Suaramuslim.net – Bola panas wacana perpanjangan masa jabatan presiden sudah memperoleh respons presiden. Presiden Joko Widodo (Jokowi) menyatakan dirinya merasa tertampar dengan adanya usulan masa jabatan presiden tiga periode. Bahkan presiden merasa curiga pihak yang mengusulkan wacana itu justru ingin menjerumuskannya. Bahkan secara transparan, Jokowi menyatakan bahwa yang mengusulkan wacana perpanjangan masa jabatan hingga tiga periode itu sengaja ini menampar muka, mencari muka, atau menjerumuskannya.
Dengan adanya pernyataan presiden ini, bisa mengakhiri polemik terhadap wacana yang berorientasi kekuasaan an sich. Wacana perpanjangan masa jabatan presiden hingga tiga periode ini menunjukkan keringnya orientasi kerja berbasis kemakmuran dan terciptanya rakyat dan adanya sindrom dominasi mempertahankan kekuasaan.
Oligarki dan Sindrom Berkuasa
Bergulirnya wacana masa jabatan presiden hingga tiga periode memang cukup memprihatinkan dan mengkhawatirkan. Dikatakan memprihatinkan karena energi rakyat banyak terkuras namun hasilnya tak jelas. Dikatakan mengkhawatirkan karena usulan memperpanjang masa jabatan, hingga tiga periode, tidak lepas adanya agenda besar, yakni berkuasa selama-lamanya. Hal ini diperkuat adanya wacana setiap masa jabatan presiden berlangsung delapan tahun, sehingga seorang penguasa bisa menjadi presiden seumur hidup bila menjabat tiga periode.
Wacana perubahan masa jabatan presiden hingga tiga periode ini sangat bertentangan dengan spirit reformasi yang ingin menghapuskan kepemimpinan otoritarianisme. Sebagaimana diketahui sejarah buruk Orde Baru ketika menerapkan praktik kepemimpinan otoriter, sehingga bisa berkuasa 32 tahun. Oleh karena itu, spirit buruk wacana perpanjangan masa jabatan hingga tiga periode berpotensi besar untuk mengarah pada kepemimpinan otoriter.
Pasal 7 UUD 1945 sudah jelas mengatur bahwa presiden dan wakil presiden memegang jabatan selama lima tahun dan sesudahnya dipilih kembali dalam masa jabatan yang sama, hanya untuk satu kali masa jabatan.

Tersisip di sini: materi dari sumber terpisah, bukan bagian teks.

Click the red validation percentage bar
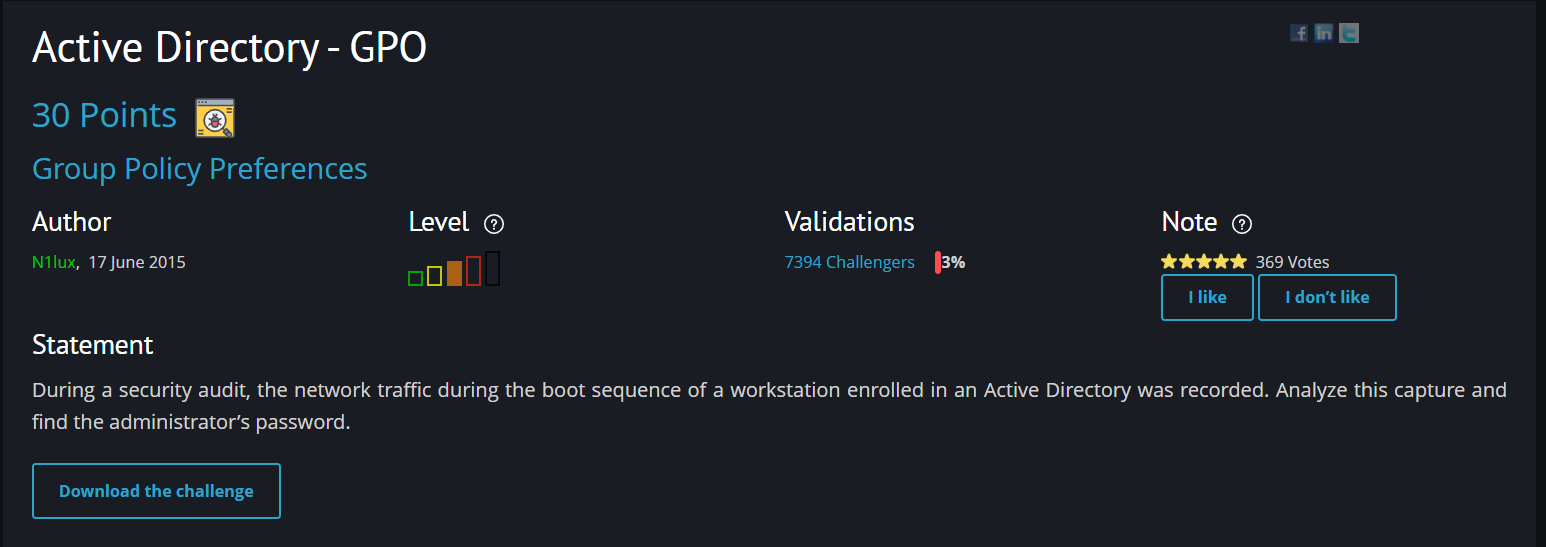1546x547 pixels. click(x=938, y=263)
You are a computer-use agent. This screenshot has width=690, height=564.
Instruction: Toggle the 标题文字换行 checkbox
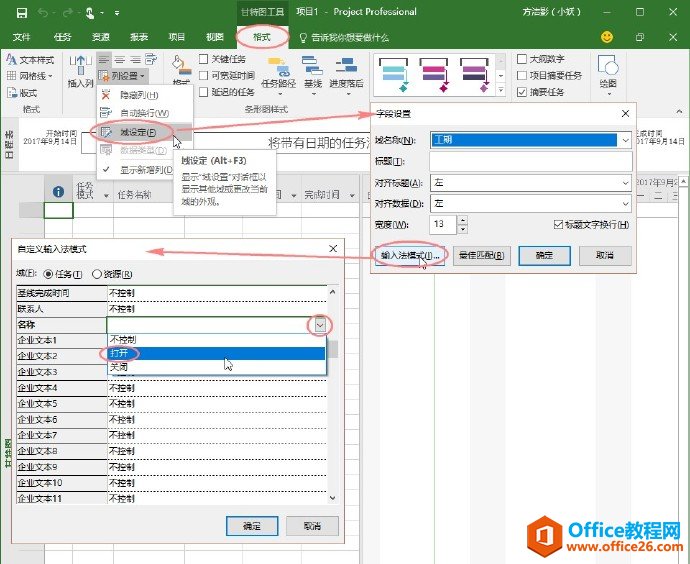pyautogui.click(x=559, y=225)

Ini menunjukkan bahwa masa jabatan presiden sudah cukup lama, yakni lima tahun, dan apabila dianggap memiliki prestasi bisa dipilih kembali untuk satu masa jabatan. Waktu sepuluh tahun untuk dua kali masa jabatan merupakan waktu yang cukup lama dan banyak peluang untuk membuat kebijakan yang berkesinambungan guna mewujudkan kemakmuran dan keadilan.

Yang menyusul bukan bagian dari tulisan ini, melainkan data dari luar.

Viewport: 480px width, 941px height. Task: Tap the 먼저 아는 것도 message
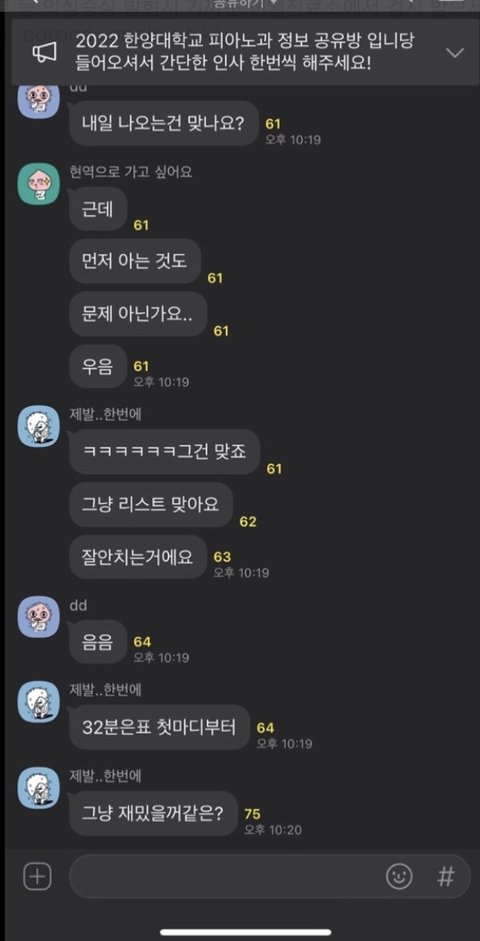click(135, 261)
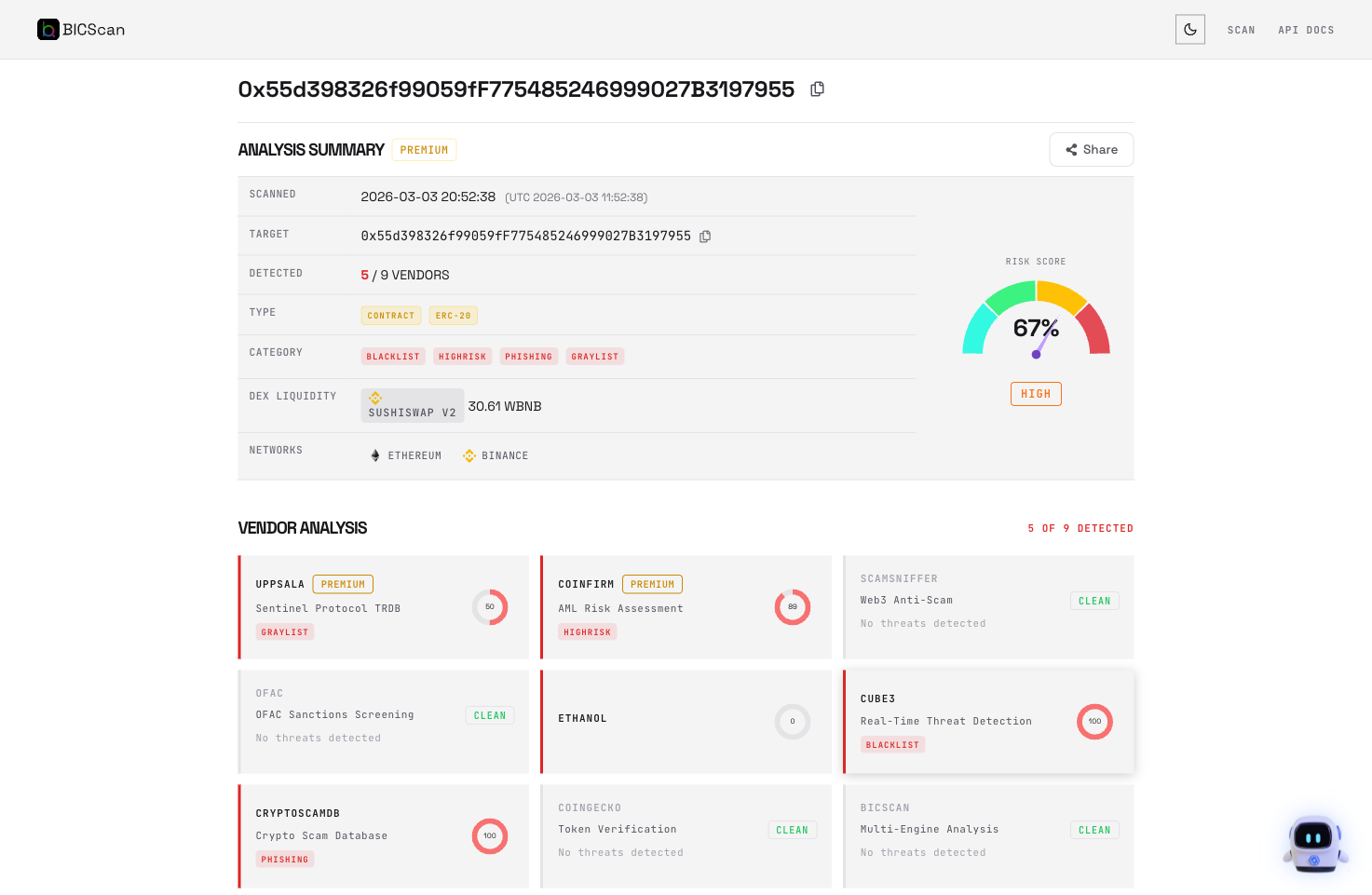The height and width of the screenshot is (895, 1372).
Task: Click the HIGH risk label under the gauge
Action: click(x=1036, y=393)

Sesuai dengan agenda reformasi ketika membentuk ketetapan MPR nomor XII/MPR/1998 tentang pembatasan masa jabatan presiden dan wakil presiden Republik Indonesia, maka masa perpanjangan hingga tiga periode jelas akan memberi ruang bagi lahirnya rezim neo-otoritarianisme. Terlebih lagi, praktik politik rezim ini dalam memperoleh kekuasaan, khususnya untuk periode yang kedua dipenuhi dengan praktik kecurangan yang demikian massif dan sistematis.

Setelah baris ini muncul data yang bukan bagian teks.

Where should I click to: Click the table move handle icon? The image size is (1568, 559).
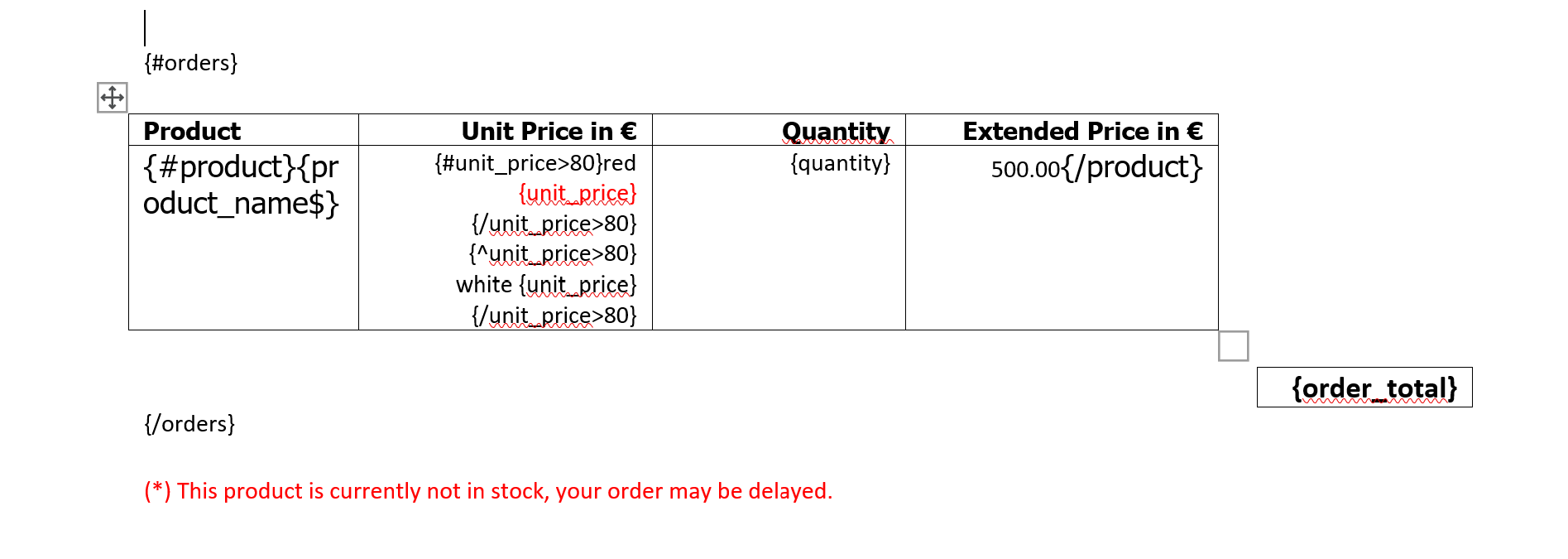[112, 98]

Oleh karena itu, sangat wajar apabila masyarakat menduga perpanjangan masa jabatan presiden hingga tiga periode, tidak lepas dari rentetan praktik kecurangan massif dan sistematis.
Menguji Kepekaan Umat Islam
Awalnya, alasan mewacanakan perpanjangan masa jabatan presiden tiga kali didasarkan untuk memberi peluang kepada seorang presiden yang hebat dan memiliki prestasi. Ada kekhawatiran gagasan presiden yang hebat itu akan hilang ketika masa jabatan habis. Maka di sinilah relevansi perpanjangan masa jabatan presiden hingga tiga kali.
Dalam praktik politiknya, rezim ini jauh dari kata hebat atau segudang prestasi. Alih-alih memiliki amunisi untuk diperpanjang masa jabatannya, praktik politik yang selama ini berlangsung dinilai masyarakat banyak menyalahi janji saat kampanye. Salah satunya adalah menghentikan impor dan menerapkan swasembada pangan serta menetapkan harga murah sehingga rakyat kecil bisa memiliki daya beli yang baik.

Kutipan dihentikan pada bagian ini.